With a wavering stack of books in my arms, I sat down on the floor of Barnes & Noble in an attempt to figure out which ones I could afford to buy and which ones would have to sit on the shelves until my next pay period.
While all the novels in the “to be put back” stack would, surely, have been well worth the holes burned in my pocket, none were quite right.
“I need a book I won’t be able to put down,” I told my sister. She came back with Extremely Loud and Incredibly Close by Jonathan Safran Foer, and, in true sisterly fashion, wouldn’t stop bugging me until I bought it.
And I haven’t been able to put it down.
This isn’t the typical tale of Sept. 11’s aftermath.

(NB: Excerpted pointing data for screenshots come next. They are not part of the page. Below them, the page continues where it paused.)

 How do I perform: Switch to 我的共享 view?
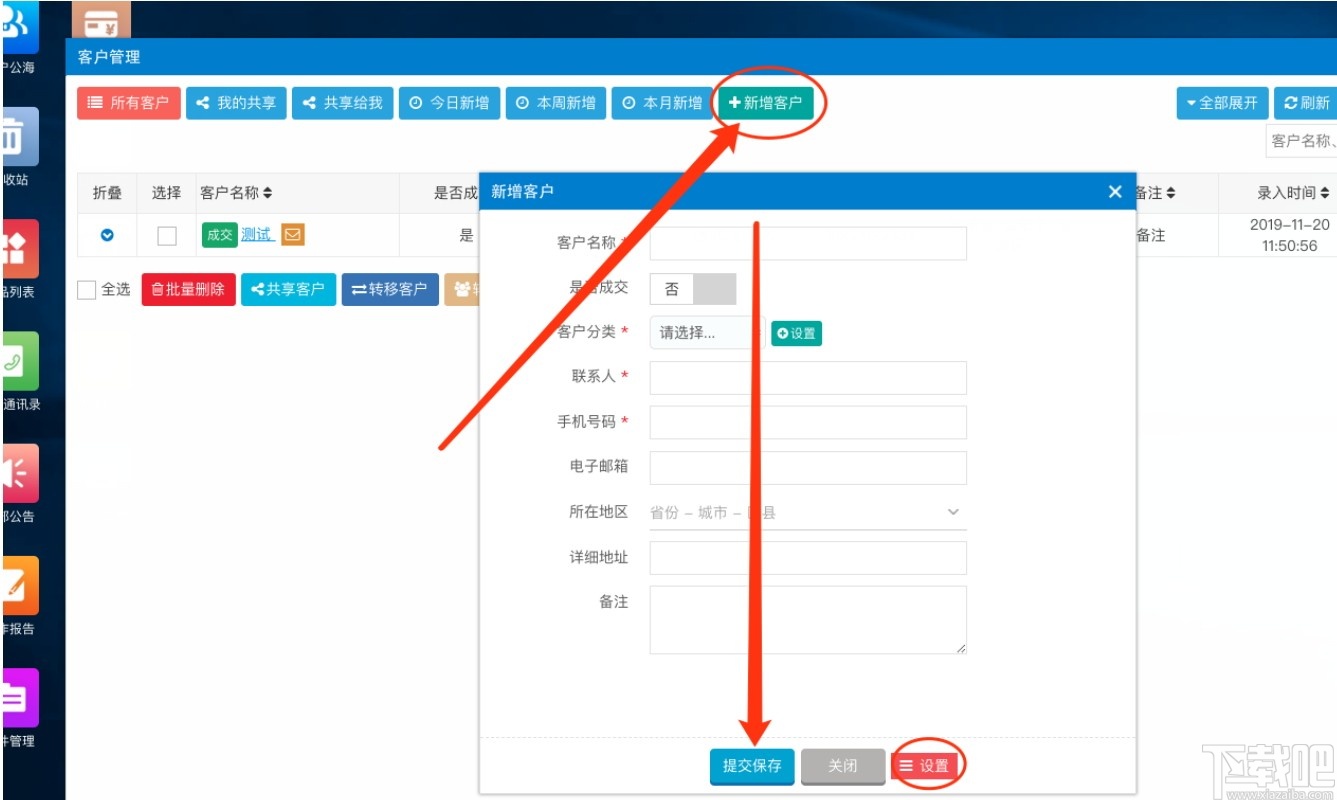click(x=236, y=102)
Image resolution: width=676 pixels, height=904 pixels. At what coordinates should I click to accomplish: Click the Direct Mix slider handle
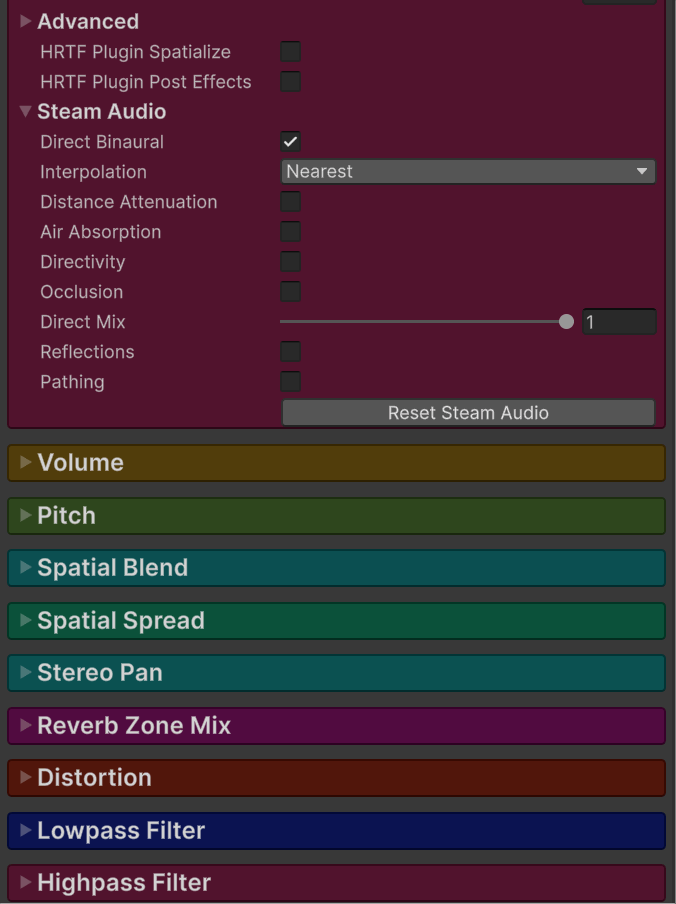click(x=567, y=322)
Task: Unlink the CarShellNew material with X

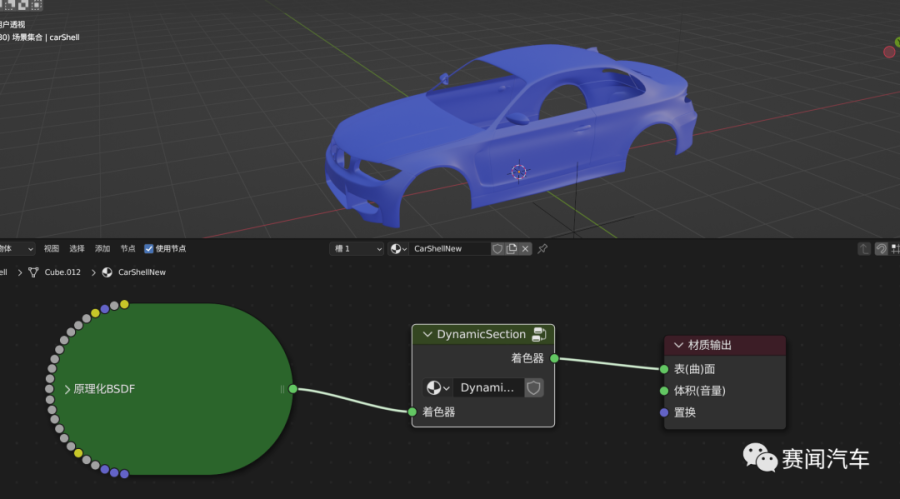Action: [x=526, y=249]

It’s not an evaluation of the scene or a report of the events.
It’s the story of Oskar Schell, a strange, lonely and introspective boy who lost his father to fire, smoke and ash when a plane hit one of the Twin Towers.
Or at least that’s what he believes from the afternoon his family buries the empty casket to the night he ventures into his father’s closet for the first time since “the worst day.” There he discovers a misplaced tuxedo suit and a key — hidden within a vase and sealed inside an envelope endorsed with the word “Black” — at the very top of his father’s shelves.

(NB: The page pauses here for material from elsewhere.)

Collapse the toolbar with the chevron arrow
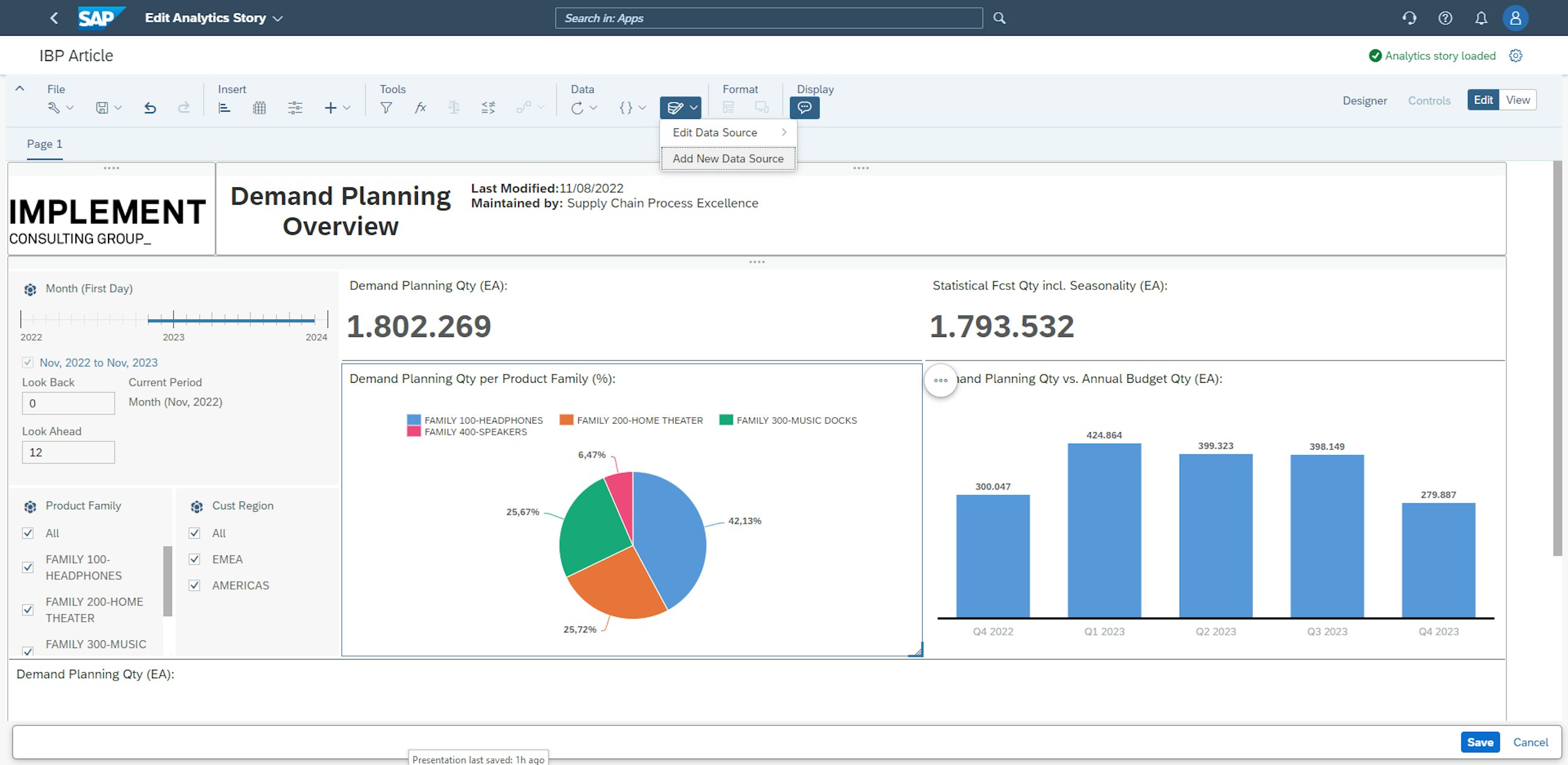The image size is (1568, 765). point(19,87)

These clues lead Oskar to plunge into an investigation that takes him through New York City’s five boroughs, his mission to seek out the person who can tell him into which lock the key fits.

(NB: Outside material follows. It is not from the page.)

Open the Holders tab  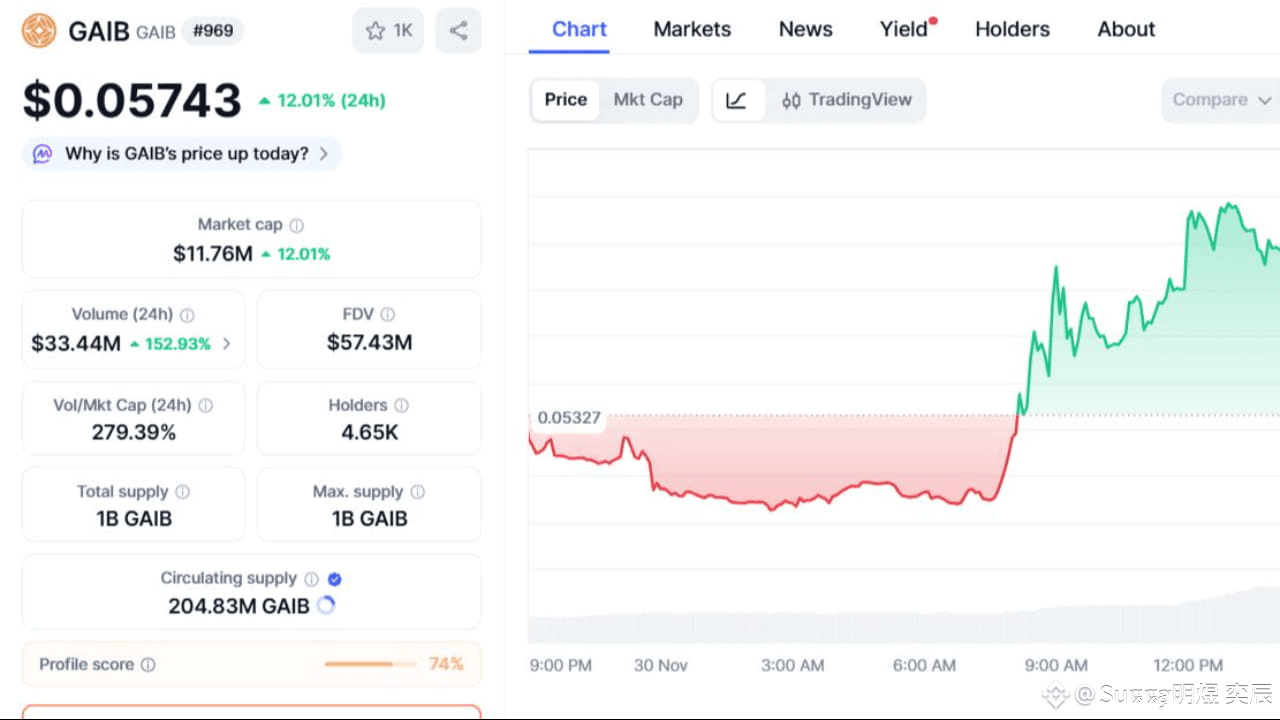pyautogui.click(x=1012, y=29)
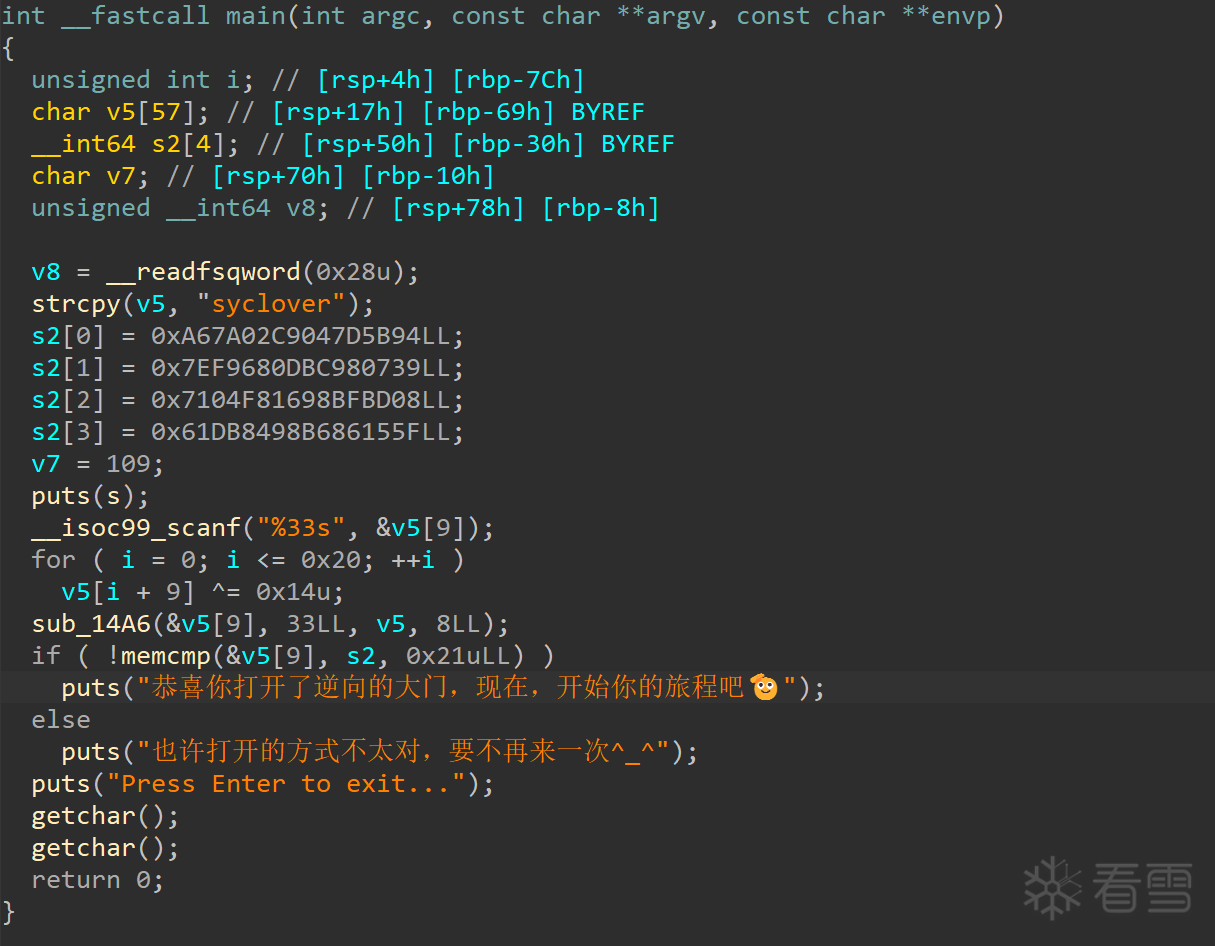
Task: Click the emoji in the success string
Action: coord(764,688)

The journey through which the reader accompanies Oskar is part of this novel’s charm. With him, we ring the doorbells of every New Yorker who shares the surname “Black,” we dig through Central Park, we hear stories and we search for the lock.
We collect the clues, piecing the past together in an attempt to find the truth.
Intertwined throughout Oskar’s progress are pages from one of the notebooks in which his grandfather — who had lost words, one by one, until his vocabulary no longer existed — communicated with the outside world.
These particular pages originate from the last notebook Thomas Schell used to convey the words he couldn’t speak. In it, he elucidates his life story, his rationale for leaving his wife, his fears and the past that triggered these fears.
So rarely do characters come along whose emotions, thoughts and personalities are conveyed so strikingly that, for a second, you’ve got to consciously bring yourself back from their lives.
Oskar’s thoughts, for instance, are completely tangential and confused — he says “obviously” after things that aren’t obvious at all and expresses his emotions quite irrationally (and quite realistically).
“In bed that night I invented a special drain that would be underneath every pillow in New York, and would connect to the reservoir. Whenever people cried themselves to sleep, the tears would all go to the same place, and in the morning the weatherman could report if the water level of the Reservoir of Tears had gone up or down, and you could know if New York was in heavy boots. And when something really terrible happened — like a nuclear bomb, or at least a biological weapons attack — an extremely loud siren would go off, telling everyone to get to Central Park to put sandbags around the reservoir.
“Anyway.”
But at the same time, Oskar is incredibly cognizant of his emotions and what he does and doesn’t know, especially for a boy whose peers are sword fighting, climbing trees and racing Mario and Luigi in a game of Mario Kart.
Extremely Loud and Incredibly Close is one of those books that will stay with you at all times, tucked safely away in a bookbag or purse, until its last page has been flipped.
And even then, it won’t stay closed for long.